Laurent Baumel, l’ancien député « frondeur » qui a repris les rênes de l’aile gauche du Parti socialiste depuis le départ d’Emmanuel Maurel, plaide lui aussi logiquement pour un inventaire au vitriol. « J’interprète le quinquennat comme une dérive vers le social-libéralisme. C’est important de reconnaître qu’il y a eu un problème. C’est une condition pour retrouver une capacité à émettre », insiste-t-il avant de ranger l’ancien président au musée : « Merci à François Hollande de s’occuper de sa fondation [La France s’engage, qui soutient des projets en économie sociale et solidaire] ! »Voilà un des nœuds du problème : depuis son départ de l’Elysée, et surtout depuis la sortie de son livre au printemps dernier – un succès de librairie –, l’ancien président parle beaucoup. Trop, selon certains de ses camarades, qui lui prêtent des ambitions autres que celle de professionnel de la dédicace…

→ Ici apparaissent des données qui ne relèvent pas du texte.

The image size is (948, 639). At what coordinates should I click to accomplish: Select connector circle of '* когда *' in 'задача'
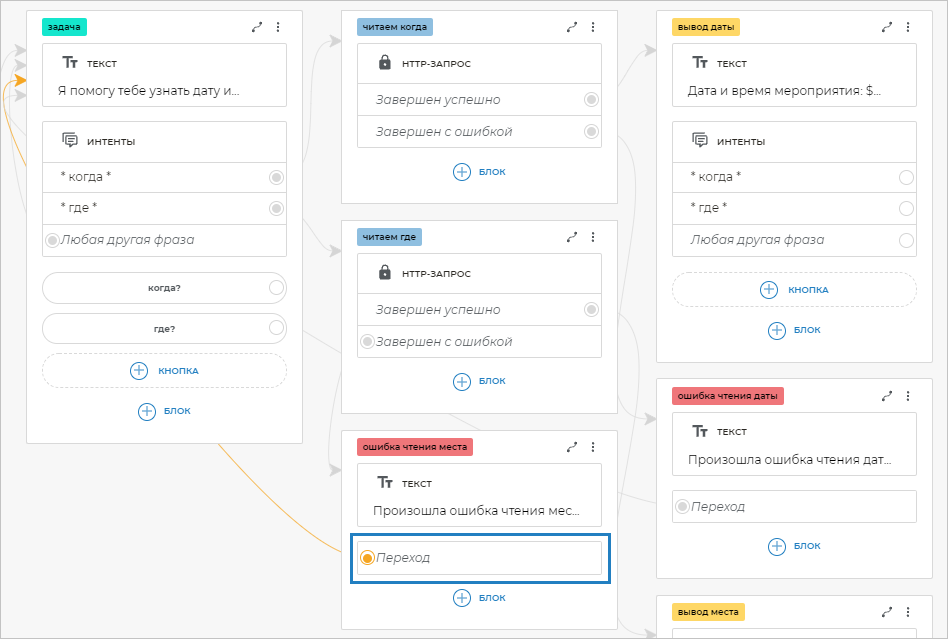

« Qu’on en finisse un peu »

François Hollande « peut être présent comme ancien chef de l’Etat, mais ça ne doit pas venir parasiter notre reconstruction, appuie le député Luc Carvounas, adversaire malheureux de M. Faure au congrès d’Aubervilliers. Dans les grandes démocraties, quand on a perdu, on tourne la page et on accompagne une nouvelle génération. » Pour Jean-François Debat, François Hollande « ne peut pas être un des socles de la reconstruction. Si on en est là, c’est aussi de sa faute : s’il avait mieux mené son quinquennat, la gauche n’aurait pas explosé. »
Du côté des « hollandais » du parti, on ne voit pas forcément ce travail d’inventaire d’un œil favorable. « Qu’on en finisse un peu », soupire Clotilde Valter, une des porte-parole du PS. L’ancienne secrétaire d’Etat à la formation professionnelle « pensait qu’on avait eu le débat à travers le congrès », en avril dernier, où elle avait soutenu la candidature de Stéphane Le Foll. « Faire le bilan de François Hollande, c’est aussi faire celui du gouvernement, des parlementaires. C’est faire l’inventaire de la gauche au pouvoir, prévient-elle. Laisser penser que ce serait le bilan de François Hollande seul, c’est se moquer du monde. » Façon de souligner la responsabilité, dans l’échec du quinquennat, des oppositions internes. Et de laisser penser que le débat entre « frondeurs » et « légitimistes », qui a miné la présidence Hollande, n’est peut-être pas encore tout à fait clos au PS.